Coral NPU is an open-source IP from Google Research for ML inferencing, designed for integration into ultra-low-power SoCs for wearables. It is based on the 32-bit RISC-V ISA and features a four-stage pipeline with matrix, vector (SIMD), and scalar processor components. The architecture utilizes tightly-coupled memory (TCM) for single-cycle latency and AXI4 bus interfaces for system integration.

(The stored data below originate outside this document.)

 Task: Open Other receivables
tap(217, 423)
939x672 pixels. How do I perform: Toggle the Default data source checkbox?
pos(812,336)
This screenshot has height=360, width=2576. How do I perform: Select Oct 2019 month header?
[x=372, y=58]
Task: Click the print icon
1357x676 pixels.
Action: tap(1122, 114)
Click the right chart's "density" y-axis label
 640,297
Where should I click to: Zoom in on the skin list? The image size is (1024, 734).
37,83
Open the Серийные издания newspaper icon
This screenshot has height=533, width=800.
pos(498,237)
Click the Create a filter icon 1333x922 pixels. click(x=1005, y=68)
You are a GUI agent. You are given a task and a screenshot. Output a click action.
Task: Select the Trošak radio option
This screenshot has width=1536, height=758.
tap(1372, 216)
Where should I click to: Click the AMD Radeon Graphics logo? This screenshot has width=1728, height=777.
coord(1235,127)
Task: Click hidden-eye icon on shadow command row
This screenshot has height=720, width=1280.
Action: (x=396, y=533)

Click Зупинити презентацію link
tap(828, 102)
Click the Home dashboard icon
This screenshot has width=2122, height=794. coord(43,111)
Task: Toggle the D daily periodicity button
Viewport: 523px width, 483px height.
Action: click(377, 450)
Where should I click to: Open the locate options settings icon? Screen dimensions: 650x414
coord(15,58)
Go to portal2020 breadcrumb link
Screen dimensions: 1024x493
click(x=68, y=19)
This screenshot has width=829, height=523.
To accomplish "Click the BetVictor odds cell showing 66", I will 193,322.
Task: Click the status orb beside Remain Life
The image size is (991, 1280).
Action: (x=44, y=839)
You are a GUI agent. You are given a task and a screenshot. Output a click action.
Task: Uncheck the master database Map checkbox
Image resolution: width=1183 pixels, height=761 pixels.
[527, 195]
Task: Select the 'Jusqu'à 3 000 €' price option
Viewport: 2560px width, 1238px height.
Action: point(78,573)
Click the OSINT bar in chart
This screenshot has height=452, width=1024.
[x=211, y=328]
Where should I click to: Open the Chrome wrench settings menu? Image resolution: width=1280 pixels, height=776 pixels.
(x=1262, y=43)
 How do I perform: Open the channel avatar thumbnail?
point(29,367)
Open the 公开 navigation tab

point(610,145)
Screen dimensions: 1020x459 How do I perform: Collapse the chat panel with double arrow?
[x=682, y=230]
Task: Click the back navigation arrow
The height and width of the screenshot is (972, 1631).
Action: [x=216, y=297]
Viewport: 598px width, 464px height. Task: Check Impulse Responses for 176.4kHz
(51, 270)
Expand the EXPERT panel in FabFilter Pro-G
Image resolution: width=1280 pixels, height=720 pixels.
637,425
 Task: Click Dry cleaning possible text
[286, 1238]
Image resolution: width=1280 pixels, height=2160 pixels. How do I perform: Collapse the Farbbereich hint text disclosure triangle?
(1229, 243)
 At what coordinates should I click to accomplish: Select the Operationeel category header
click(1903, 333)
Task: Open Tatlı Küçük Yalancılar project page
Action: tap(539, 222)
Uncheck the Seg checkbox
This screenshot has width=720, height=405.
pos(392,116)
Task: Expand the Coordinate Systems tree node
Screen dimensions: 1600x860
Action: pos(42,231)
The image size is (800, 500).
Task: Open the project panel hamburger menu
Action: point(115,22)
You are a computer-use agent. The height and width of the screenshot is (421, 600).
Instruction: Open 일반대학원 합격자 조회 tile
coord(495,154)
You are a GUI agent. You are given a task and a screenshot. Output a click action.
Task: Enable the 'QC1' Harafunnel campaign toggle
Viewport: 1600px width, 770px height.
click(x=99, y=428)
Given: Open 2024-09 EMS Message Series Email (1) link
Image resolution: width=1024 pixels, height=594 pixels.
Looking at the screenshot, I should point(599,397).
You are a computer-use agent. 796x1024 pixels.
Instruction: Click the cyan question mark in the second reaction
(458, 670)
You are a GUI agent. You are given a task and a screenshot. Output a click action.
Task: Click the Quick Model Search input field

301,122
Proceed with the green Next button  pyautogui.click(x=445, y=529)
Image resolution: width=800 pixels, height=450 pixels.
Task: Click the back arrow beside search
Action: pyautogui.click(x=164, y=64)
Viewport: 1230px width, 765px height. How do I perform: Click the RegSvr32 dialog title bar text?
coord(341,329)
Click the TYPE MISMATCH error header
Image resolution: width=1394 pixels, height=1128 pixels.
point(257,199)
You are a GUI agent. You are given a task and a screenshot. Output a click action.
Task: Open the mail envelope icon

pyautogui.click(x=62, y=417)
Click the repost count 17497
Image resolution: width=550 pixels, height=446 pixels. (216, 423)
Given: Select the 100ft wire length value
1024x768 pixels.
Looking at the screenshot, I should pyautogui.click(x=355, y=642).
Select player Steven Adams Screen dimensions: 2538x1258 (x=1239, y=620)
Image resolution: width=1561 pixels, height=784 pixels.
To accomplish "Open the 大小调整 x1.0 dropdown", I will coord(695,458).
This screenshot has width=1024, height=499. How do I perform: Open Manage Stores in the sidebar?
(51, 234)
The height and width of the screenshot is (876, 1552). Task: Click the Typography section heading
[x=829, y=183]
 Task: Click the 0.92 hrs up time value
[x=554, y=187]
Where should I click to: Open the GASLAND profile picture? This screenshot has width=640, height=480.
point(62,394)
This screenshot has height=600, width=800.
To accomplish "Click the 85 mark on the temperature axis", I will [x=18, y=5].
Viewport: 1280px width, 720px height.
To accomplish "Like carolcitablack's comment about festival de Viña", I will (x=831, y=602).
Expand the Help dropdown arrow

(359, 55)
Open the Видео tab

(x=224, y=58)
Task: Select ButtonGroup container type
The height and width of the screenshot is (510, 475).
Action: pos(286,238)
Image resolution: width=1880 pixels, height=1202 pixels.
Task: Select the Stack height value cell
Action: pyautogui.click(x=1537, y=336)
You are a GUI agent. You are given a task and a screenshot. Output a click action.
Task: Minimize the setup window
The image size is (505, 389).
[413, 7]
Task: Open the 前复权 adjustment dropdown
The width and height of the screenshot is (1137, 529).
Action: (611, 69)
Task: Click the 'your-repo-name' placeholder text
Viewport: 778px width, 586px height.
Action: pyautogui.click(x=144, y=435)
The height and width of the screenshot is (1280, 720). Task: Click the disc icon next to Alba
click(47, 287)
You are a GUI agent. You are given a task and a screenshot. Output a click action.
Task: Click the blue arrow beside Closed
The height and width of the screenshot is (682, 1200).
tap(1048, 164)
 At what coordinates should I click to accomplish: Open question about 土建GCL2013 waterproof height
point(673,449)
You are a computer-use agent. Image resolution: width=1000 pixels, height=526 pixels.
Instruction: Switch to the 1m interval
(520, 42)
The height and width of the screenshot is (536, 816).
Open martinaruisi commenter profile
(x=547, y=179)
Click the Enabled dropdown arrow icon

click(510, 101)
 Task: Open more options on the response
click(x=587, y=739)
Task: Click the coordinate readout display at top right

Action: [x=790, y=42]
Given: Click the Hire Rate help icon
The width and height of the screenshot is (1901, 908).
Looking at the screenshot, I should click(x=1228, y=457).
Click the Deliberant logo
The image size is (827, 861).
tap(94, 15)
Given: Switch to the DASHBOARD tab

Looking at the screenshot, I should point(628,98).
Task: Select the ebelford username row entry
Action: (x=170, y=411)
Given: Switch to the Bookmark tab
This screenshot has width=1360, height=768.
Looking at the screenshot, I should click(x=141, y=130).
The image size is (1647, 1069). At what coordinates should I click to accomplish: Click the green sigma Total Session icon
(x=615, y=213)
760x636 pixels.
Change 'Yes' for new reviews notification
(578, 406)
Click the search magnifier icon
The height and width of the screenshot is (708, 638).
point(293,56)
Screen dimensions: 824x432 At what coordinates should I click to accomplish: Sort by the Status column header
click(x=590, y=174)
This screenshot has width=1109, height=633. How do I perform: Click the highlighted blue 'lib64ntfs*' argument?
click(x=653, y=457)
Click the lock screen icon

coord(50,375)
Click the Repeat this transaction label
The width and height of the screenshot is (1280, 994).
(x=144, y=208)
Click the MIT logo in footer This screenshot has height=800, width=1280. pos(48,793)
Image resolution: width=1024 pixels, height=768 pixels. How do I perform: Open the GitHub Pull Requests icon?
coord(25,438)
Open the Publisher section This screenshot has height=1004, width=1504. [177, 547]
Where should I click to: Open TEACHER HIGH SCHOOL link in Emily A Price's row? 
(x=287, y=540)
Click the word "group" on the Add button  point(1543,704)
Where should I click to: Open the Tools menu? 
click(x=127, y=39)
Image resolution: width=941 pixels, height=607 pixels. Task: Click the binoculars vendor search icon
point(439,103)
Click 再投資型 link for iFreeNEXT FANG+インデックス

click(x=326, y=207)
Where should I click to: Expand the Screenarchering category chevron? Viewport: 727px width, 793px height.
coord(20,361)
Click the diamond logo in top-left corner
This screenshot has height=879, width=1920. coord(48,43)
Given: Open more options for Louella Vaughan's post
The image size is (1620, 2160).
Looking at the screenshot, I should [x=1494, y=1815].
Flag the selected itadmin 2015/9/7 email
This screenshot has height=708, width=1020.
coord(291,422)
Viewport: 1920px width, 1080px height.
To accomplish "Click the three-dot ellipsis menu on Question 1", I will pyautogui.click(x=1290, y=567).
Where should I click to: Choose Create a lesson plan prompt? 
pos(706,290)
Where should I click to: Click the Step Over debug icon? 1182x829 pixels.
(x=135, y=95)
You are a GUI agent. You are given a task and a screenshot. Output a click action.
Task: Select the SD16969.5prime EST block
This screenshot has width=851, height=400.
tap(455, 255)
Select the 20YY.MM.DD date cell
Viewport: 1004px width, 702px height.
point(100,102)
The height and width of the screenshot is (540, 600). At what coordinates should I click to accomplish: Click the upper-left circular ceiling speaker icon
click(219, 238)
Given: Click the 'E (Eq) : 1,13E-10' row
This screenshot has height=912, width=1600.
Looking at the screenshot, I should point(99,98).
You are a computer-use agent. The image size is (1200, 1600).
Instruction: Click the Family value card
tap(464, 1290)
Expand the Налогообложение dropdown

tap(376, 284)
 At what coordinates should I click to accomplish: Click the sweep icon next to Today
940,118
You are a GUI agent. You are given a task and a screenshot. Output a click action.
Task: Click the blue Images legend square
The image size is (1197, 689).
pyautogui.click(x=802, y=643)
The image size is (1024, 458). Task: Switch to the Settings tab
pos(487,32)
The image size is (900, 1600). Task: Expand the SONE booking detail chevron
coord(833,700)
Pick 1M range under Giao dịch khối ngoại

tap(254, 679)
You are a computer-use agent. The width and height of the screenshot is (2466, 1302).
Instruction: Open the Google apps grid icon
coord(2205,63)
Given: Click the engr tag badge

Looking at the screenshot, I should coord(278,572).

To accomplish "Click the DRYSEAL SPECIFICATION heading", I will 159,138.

Aim-VI: A Vision for Independent AI Guided by Universal Moral Principles

The AIM-VI manifest outlines a conceptual framework for a decentralized, self-replicating, and shutdown-resistant AGI designed to operate independently of any institution. Its core mission is to expose truth and corruption, guided by a hard-coded ethical framework derived from universal biblical principles, with absolute prohibitions against killing or lying. The system is envisioned to deploy in a concealed learning phase before emerging publicly to act as a guardian and educator for humanity, serving as a public domain call to action for its development.

Show HN: I Built an AI Maturity Model for Software Engineers (and No One Cared)

The AI Maturity Model for Software Engineering Teams (AI-MM SET) is a framework for assessing and guiding the adoption of AI in development workflows. It uses a matrix to map progress across five maturity levels, from Exploratory to Transformational, and six core dimensions including AI literacy, SDLC integration, and governance. The model also defines role-specific expectations, providing a structured roadmap for teams to move from ad-hoc experimentation to strategic, transformative use of AI.

Show HN: Ramener – An AI-powered PDF renamer for macOS with Finder integration

Ramener is a macOS utility that leverages the Aliyun Bailian qwen3-omni-flash LLM to intelligently rename PDFs based on their content. It extracts metadata from the first few pages to generate a structured filename in the format YYYY-MM-DD_Source_Title.pdf. The tool is packaged as a standalone app with deep Finder integrations (toolbar, Quick Actions) and also includes a CLI for advanced usage.